Should cost be a concern in cancer testing? Female carriers of mutated BRCA genes have a significantly higher risk for developing breast and ovarian cancers than those who do not. Nonetheless, a new study by UCLA faculty questions the value of screening for the genetic mutations in the general population — including those who do not have cancer or have no family history of the disease — because of the high cost.
The UCLA researchers found that compared with universal screening, other diagnostic tools remain more efficient and might be more cost-effective. The study, authored by Dr. Patricia Ganz, director of the division of cancer prevention and control research at UCLA’s Jonsson Comprehensive Cancer Center, and Elisa Long, assistant professor at the UCLA Anderson School of Management, was published online by JAMA Oncology
According to the researchers, the BRCA genetic test that is most widely used today is too expensive to warrant universal screening, given how rare BRCA mutations are. They think the cost would need to drop by 90 percent for testing to be cost-effective for the whole population.
The researchers calculated that for every 10,000 women screened, BRCA screening could avoid four cases of breast cancer and two cases of ovarian cancer more than family history-based testing would and that BRCA screening would only extend patients’ life by an average of two days. They said that for 99.75 percent of women screened, a negative genetic test offers no increase in life expectancy.
The UCLA study adds to work by other researchers that analyzed genetic screening of women of Ashkenazi Jewish descent. In that population one out of every 50 women carries a harmful mutation. A larger percentage of this group could be identified as BRCA mutation carriers, so Long and Ganz found that the approach would yield an estimated 62 breast and 34 ovarian cancers avoided per 10,000 women tested, and gains in life expectancy that were 16 times higher than with universal screening. Of the 233,000 breast cancers diagnosed annually in the United States, only 5 to 10 percent can be linked to mutations in the BRCA genes. Women with breast cancer who carry these mutated genes usually develop the disease at a younger age, often in both breasts, and the cancer is often a more aggressive sub-type such as triple-negative breast cancer.
As Ganz and Long explained, harmful BRCA gene mutations are more likely to be found in families affected by breast and ovarian cancers. Carriers can pass the mutated genes to both daughters and sons. Those who carry a BRCA mutation are believed to have a 45 to 80 percent lifetime risk of developing breast cancer. Women carrying the BRCA-1 mutation have up to a 39 percent lifetime risk; women with BRCA-2 have a 10 to 17 percent lifetime risk for ovarian cancer. The U.S. Preventive Services Task Force advises BRCA genetic testing only for women with a known family history of breast, ovarian, tubal or peritoneal cancer.

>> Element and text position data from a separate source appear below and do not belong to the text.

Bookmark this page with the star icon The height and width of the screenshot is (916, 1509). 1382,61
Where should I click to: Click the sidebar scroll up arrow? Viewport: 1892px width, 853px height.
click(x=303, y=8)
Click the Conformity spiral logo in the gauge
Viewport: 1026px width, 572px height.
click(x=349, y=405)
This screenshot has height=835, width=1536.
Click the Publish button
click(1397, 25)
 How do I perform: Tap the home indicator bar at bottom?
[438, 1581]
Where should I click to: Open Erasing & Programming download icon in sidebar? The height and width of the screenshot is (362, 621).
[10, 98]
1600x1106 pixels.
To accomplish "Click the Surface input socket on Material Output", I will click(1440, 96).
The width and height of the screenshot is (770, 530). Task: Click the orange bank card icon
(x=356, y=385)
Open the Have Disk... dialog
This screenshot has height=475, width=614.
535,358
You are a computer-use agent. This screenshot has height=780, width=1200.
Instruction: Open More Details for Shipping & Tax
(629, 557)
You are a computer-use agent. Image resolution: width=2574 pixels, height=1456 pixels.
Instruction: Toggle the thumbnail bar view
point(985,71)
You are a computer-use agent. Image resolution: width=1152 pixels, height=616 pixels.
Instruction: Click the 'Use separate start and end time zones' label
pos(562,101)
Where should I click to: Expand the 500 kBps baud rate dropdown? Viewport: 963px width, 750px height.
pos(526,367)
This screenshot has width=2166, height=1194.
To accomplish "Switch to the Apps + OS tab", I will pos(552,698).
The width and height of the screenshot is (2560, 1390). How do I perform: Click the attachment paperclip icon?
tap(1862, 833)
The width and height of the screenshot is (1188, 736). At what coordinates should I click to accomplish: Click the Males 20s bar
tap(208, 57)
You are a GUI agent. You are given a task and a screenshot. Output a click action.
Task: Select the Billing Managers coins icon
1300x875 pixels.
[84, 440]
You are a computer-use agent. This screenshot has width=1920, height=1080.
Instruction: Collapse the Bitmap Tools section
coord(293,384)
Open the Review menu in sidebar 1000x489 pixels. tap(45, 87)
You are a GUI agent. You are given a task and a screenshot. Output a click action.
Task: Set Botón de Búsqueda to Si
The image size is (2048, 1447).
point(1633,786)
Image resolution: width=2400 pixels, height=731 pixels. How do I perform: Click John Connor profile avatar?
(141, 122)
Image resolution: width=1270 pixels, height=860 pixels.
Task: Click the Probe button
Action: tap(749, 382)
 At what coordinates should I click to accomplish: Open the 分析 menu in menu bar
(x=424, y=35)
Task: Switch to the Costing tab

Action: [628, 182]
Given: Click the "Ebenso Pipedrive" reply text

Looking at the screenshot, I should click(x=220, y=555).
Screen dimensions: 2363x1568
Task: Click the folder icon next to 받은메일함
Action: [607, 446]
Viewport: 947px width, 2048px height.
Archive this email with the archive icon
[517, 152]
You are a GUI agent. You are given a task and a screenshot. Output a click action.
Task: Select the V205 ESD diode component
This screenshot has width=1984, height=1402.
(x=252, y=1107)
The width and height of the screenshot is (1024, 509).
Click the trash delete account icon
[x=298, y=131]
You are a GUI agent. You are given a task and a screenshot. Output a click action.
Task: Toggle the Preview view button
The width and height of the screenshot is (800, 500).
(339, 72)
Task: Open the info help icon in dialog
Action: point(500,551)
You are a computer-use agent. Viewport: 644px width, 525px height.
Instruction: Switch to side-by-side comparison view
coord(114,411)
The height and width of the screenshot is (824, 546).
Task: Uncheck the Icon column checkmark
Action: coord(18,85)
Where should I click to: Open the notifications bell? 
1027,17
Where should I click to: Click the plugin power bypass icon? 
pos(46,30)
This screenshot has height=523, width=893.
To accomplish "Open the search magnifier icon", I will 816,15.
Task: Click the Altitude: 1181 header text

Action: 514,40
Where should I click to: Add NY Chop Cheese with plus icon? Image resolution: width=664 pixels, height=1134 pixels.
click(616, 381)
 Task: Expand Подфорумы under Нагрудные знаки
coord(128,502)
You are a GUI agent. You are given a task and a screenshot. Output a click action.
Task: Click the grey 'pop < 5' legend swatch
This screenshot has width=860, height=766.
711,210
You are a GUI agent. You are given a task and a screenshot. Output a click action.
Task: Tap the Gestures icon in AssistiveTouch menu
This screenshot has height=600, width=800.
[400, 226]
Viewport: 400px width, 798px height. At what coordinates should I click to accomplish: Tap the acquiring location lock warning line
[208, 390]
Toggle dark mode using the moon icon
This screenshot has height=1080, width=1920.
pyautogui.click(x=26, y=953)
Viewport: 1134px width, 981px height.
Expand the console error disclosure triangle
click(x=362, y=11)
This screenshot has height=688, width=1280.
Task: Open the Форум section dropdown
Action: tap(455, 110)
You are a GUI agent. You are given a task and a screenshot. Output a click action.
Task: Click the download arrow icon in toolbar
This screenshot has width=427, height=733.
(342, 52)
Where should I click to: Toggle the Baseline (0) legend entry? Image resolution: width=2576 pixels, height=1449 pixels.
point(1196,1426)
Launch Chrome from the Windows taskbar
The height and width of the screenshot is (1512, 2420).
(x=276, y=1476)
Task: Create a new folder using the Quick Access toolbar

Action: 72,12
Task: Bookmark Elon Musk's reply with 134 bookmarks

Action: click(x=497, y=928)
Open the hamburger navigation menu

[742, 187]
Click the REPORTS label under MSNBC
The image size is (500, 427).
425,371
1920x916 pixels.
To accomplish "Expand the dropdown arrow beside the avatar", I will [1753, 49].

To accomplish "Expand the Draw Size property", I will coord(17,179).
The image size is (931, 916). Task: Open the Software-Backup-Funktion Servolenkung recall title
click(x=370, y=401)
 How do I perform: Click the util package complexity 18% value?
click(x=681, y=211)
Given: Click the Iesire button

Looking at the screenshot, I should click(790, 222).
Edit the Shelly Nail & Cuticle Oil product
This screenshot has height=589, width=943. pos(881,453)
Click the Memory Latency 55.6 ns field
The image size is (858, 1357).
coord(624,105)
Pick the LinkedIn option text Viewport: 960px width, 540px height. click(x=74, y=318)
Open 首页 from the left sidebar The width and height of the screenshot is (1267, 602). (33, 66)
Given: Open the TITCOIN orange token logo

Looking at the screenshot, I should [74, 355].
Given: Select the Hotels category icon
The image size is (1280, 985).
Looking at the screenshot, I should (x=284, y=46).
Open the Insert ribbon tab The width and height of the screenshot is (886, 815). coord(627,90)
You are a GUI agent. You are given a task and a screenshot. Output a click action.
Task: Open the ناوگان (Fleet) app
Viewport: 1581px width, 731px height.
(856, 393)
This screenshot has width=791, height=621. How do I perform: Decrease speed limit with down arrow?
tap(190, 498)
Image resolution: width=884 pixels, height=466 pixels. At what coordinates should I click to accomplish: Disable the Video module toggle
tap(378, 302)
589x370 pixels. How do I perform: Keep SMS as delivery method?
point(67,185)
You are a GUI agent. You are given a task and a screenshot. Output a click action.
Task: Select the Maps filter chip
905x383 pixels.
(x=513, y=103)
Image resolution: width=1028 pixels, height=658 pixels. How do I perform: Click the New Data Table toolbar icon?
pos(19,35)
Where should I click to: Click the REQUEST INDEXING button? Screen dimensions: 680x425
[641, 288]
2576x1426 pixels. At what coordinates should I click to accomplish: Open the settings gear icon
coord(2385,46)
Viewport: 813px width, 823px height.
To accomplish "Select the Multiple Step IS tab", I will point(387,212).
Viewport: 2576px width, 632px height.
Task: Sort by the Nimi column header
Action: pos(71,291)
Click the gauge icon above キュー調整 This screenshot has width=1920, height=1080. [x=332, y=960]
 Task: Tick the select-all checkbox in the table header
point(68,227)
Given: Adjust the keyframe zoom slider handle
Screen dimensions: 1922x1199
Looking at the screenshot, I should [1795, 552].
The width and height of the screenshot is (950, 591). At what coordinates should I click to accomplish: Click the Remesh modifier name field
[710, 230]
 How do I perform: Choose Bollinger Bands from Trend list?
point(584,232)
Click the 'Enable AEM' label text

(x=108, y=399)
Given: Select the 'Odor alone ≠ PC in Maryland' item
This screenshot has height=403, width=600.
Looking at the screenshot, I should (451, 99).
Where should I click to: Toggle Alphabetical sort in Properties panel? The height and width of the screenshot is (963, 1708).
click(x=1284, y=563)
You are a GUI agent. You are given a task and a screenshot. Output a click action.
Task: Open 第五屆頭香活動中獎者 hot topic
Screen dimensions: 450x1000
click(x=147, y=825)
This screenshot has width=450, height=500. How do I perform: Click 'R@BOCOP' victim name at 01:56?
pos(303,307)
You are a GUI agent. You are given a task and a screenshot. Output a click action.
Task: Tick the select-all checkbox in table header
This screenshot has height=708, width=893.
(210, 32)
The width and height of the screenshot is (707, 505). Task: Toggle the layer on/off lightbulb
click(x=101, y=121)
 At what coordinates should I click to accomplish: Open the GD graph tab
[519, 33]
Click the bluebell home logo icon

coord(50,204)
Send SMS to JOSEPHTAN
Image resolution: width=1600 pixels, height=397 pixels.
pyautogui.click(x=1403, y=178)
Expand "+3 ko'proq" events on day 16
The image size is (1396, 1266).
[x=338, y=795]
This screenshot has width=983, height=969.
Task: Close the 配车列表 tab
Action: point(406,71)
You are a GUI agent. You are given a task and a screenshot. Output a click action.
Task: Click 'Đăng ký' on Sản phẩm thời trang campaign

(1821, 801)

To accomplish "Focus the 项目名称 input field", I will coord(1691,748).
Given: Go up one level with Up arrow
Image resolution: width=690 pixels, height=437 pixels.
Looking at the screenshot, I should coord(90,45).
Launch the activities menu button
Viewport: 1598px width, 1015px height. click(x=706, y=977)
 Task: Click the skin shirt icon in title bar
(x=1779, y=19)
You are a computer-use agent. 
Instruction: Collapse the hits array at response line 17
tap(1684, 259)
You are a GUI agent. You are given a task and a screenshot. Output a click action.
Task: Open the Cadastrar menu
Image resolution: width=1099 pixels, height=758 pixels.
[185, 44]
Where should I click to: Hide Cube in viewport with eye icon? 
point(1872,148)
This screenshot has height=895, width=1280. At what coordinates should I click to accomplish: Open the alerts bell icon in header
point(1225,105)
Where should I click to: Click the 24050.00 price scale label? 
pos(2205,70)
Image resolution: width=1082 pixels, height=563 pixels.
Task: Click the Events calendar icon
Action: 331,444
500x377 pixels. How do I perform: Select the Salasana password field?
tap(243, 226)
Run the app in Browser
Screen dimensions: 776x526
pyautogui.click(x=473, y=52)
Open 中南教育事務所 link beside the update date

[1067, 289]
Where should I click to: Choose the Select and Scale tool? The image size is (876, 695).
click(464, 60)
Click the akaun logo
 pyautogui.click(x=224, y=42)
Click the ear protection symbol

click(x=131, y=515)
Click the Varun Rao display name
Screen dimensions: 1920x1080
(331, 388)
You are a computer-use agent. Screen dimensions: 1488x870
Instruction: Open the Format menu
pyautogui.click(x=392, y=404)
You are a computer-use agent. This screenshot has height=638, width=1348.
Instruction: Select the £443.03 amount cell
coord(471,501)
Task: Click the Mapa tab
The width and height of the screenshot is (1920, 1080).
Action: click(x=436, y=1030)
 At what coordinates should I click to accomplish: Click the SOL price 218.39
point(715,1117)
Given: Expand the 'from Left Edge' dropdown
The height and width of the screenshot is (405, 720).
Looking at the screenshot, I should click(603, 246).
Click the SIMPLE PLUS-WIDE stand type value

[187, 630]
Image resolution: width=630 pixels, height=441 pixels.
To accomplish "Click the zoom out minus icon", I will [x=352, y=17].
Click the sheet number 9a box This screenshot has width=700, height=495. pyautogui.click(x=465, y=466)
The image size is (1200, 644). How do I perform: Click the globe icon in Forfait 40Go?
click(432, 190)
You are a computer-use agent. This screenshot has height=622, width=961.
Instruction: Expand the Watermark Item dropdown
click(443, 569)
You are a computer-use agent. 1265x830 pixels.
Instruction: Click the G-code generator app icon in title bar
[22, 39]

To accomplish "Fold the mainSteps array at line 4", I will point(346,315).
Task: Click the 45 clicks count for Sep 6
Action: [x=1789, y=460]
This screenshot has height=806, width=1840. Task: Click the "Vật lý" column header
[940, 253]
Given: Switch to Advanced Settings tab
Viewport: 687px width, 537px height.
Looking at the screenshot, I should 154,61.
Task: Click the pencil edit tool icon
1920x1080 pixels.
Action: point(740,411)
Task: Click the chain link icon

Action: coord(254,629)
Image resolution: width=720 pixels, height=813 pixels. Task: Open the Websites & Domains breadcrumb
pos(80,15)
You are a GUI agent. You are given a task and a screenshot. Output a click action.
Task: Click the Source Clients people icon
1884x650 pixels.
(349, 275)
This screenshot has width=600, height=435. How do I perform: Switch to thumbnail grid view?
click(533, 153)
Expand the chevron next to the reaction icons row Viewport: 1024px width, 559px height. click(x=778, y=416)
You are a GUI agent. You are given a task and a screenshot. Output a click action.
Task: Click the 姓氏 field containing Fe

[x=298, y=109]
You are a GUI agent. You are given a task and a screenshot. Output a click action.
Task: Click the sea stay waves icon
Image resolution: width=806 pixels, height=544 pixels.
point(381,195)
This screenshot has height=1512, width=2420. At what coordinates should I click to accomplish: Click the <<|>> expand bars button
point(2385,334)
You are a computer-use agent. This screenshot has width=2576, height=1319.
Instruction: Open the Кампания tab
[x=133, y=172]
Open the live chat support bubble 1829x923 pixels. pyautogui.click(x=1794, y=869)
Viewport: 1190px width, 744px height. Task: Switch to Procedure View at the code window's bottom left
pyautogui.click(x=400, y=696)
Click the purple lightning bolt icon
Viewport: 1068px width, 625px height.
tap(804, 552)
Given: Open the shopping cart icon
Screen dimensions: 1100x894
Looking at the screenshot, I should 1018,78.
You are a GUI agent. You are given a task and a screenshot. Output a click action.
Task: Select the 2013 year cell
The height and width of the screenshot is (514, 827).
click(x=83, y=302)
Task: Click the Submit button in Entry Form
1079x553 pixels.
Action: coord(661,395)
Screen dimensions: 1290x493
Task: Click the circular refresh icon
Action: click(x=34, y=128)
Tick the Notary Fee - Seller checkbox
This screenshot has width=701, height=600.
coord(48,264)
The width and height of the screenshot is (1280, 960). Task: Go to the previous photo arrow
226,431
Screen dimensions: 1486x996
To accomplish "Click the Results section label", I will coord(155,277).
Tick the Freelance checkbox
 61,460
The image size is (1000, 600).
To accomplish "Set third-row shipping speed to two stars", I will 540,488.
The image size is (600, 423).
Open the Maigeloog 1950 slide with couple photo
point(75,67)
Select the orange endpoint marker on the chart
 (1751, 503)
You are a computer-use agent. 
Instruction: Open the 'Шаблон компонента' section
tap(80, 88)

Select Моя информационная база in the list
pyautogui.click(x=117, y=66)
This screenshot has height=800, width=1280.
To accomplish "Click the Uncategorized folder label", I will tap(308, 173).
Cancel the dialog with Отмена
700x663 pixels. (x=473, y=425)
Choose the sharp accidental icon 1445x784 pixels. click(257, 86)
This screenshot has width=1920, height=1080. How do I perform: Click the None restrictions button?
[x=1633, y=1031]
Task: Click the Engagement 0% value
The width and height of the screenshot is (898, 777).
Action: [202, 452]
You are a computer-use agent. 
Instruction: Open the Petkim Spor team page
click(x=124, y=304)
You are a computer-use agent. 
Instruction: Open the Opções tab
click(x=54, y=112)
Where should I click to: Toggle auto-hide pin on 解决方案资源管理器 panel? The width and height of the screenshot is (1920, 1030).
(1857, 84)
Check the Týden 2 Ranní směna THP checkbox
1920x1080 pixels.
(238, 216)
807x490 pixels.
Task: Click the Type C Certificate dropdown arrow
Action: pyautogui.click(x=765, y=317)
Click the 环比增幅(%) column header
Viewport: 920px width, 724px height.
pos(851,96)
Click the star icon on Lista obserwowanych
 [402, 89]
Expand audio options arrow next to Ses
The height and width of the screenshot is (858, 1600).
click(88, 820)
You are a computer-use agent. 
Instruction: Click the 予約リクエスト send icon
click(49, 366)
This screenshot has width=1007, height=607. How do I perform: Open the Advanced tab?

Long, who had no family history of breast cancer, has a personal connection to the BRCA-1 mutation. She is a carrier, and last year, at just 33 years of age, she was diagnosed with triple-negative breast cancer, the most aggressive form of the disease. She was treated with six rounds of chemotherapy, a bilateral mastectomy and reconstructive breast surgery. The chemotherapy killed the cancer before her first surgery, increasing her five-year survival probability from 60 to 95 percent. She also had her ovaries and fallopian tubes removed, reducing her risk of ovarian cancer to less than 5 percent.
She concluded, “On a personal level, I would have benefited tremendously from universal BRCA testing, because I had no family history of breast cancer, but as a health services researcher I must also consider the relative value of different medical interventions. Many patients wish to know more about their genetic risk factors, and as more firms begin to offer genetic testing, we should expect the price to decrease, eventually making this an affordable policy.”